Regardless of which technology you’re using, here are some key things to be aware of when developing for such platforms:
Limit your pre-composite calculations
In AIR/Stagecraft we’re talking about limiting display list hierarchy complexity; in HTML5 we’re talking about reducing the DOM complexity. Stagecraft (or whatever display engine you’re using) needs to traverse through the display list (or DOM), working out which areas of the screen to redraw. This is somewhat similar to how the desktop Flash Player handles redraws, but with some key differences to how it decides what needs redrawing, how it tackles moving display objects and how it delegates the work of updating the frame buffer – a subject for another time. Mostly importantly, if you’re developing for a resource constrained device (such as mobile or Set Top Box), you’ll have very limited CPU power, even if the device’s GPU (Graphics Processing Unit) affords you great hardware acceleration capabilities. So, before you can delegate any graphics compositing work to hardware, you must enumerate changes in the display list in software, right? Complex display lists are a headache for some of the low-powered CPUs found in mobiles and Set Top Boxes and this will show up as rocketing CPU usage, low framerates and few spare work cycles – AKA ‘DoPlays’ in Stagecraft. By keeping your display list shallow, with only the bare minimum of display objects on stage at any one time, you’ll be making life easier for the CPU – whether or not graphics are thereafter drawn in software or hardware.

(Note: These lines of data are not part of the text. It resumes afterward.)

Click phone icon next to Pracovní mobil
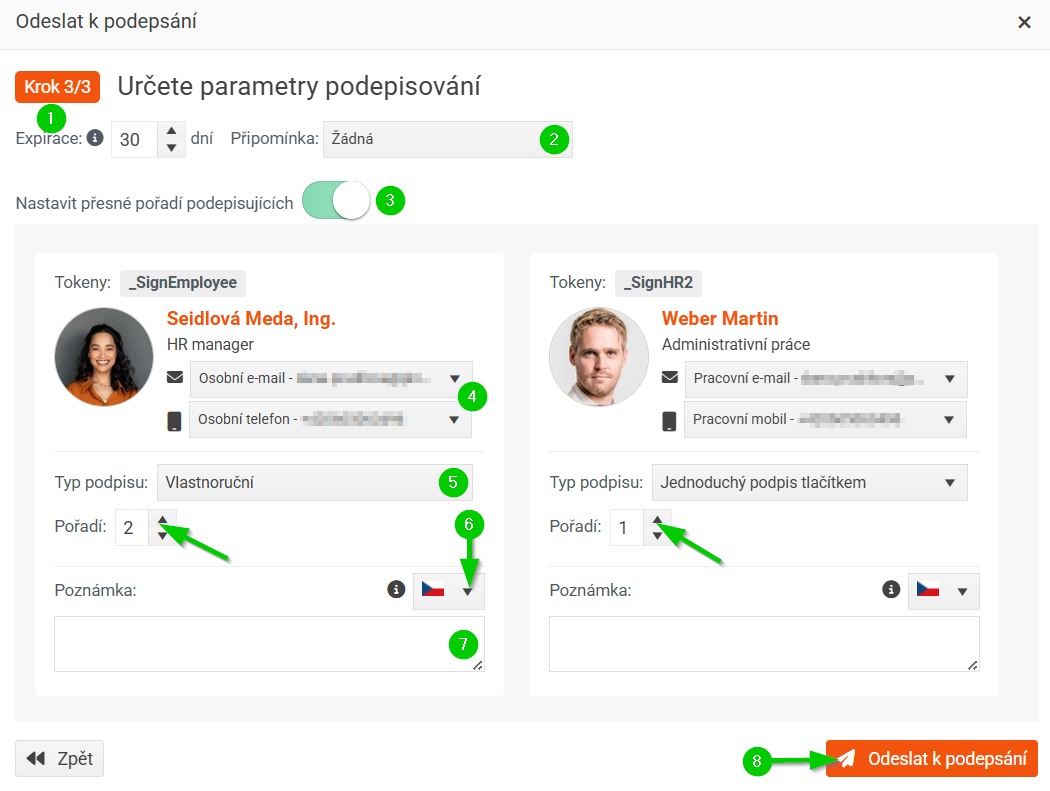Screen dimensions: 1050x791 pos(669,421)
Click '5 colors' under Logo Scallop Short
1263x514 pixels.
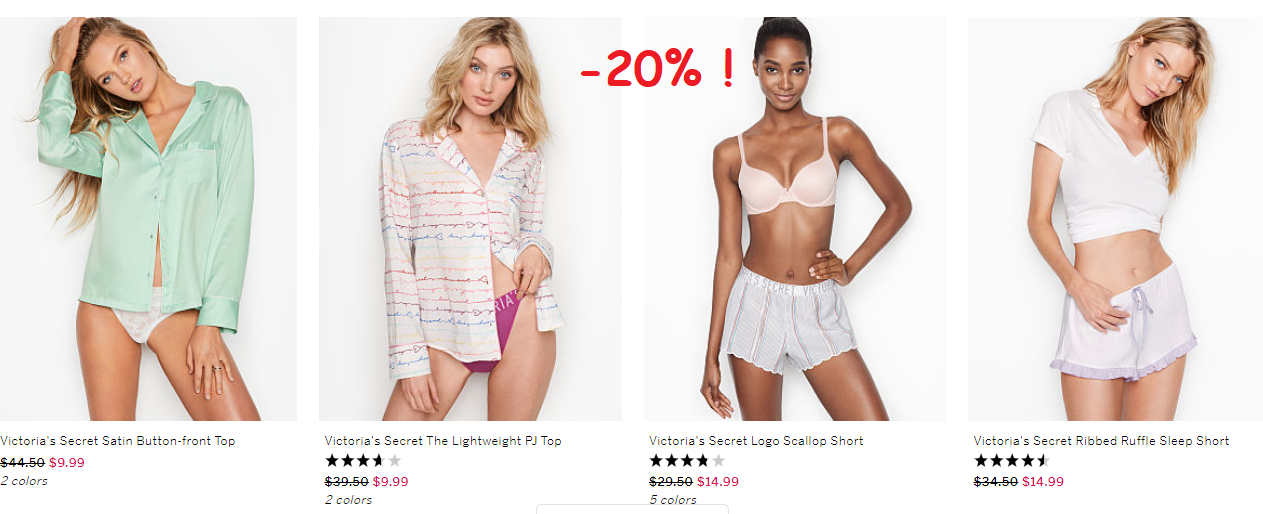point(673,500)
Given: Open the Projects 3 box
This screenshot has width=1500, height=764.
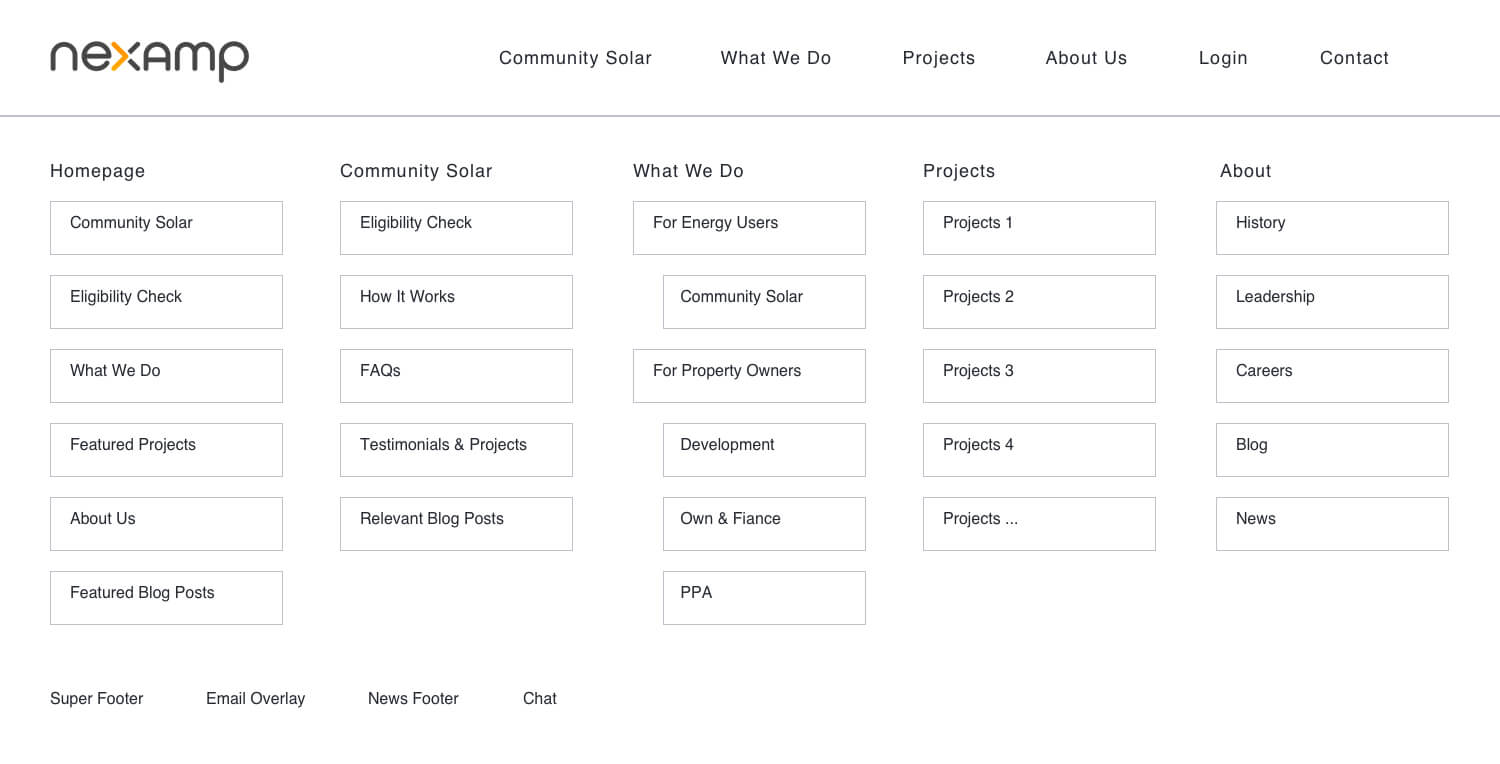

When building an application for a resource constrained device, you should be able to run each component in isolation, to assess its drain on CPU and system/video memory. There’s no point optimising the hell out of one component, when it’s actually another one that is the source of your performance bottleneck.
Know thine hardware acceleration capabilities
There’s no point blindly using cacheAsBitmap and cacheAsBitmapMatrix everywhere, if it’s not going to speed things up on the target device. Worse still, too many cacheAsBitmaps and you may be just wasting valuable video memory, or causing unnecessary redraws (again, the subject of a future article). A lot of platforms will accelerate bitmaps, even if stretched, but not necessarily if flipped or rotated. Alpha on bitmaps (or anything cached as bitmap) will usually be accelerated too, but this is not necessarily the case with all colour transforms. Benchmarking any component you’re building will quickly tell you where you might have pushed it too far, but you should also have a way of verifying that a particular set of transforms is indeed hardware accelerated. Stagecraft provides this when using its –showblit command line parameter. I’ll be going into more detail about this in another post.
When using various hardware acceleration tricks, especially on resource constrained devices, video memory is at a premium and usually in limited supply. You will need to know your limits and have a way of seeing how much video memory your application is using at any one time – ensuring you reclaim memory from unused bitmaps you’re finished with too. Under Stagecraft, this isn’t as simple as dereferencing the bitmap and it may also not as simple on your platform – find out! If your platform uses DirectFB for its rendering, as YouView does, the ‘dfdump’ tool can show you just where your video memory is going. This is something else I’ll get into in another article.
Blit blit blit
This refers to blitting, where blocks of pixels are copied from one bitmap to another. This technique is used a lot in games, where graphics performance is critical, you should arm yourself with the basics of how old video games used blitting of multiple graphics to a single bitmap for performance and video memory efficiency.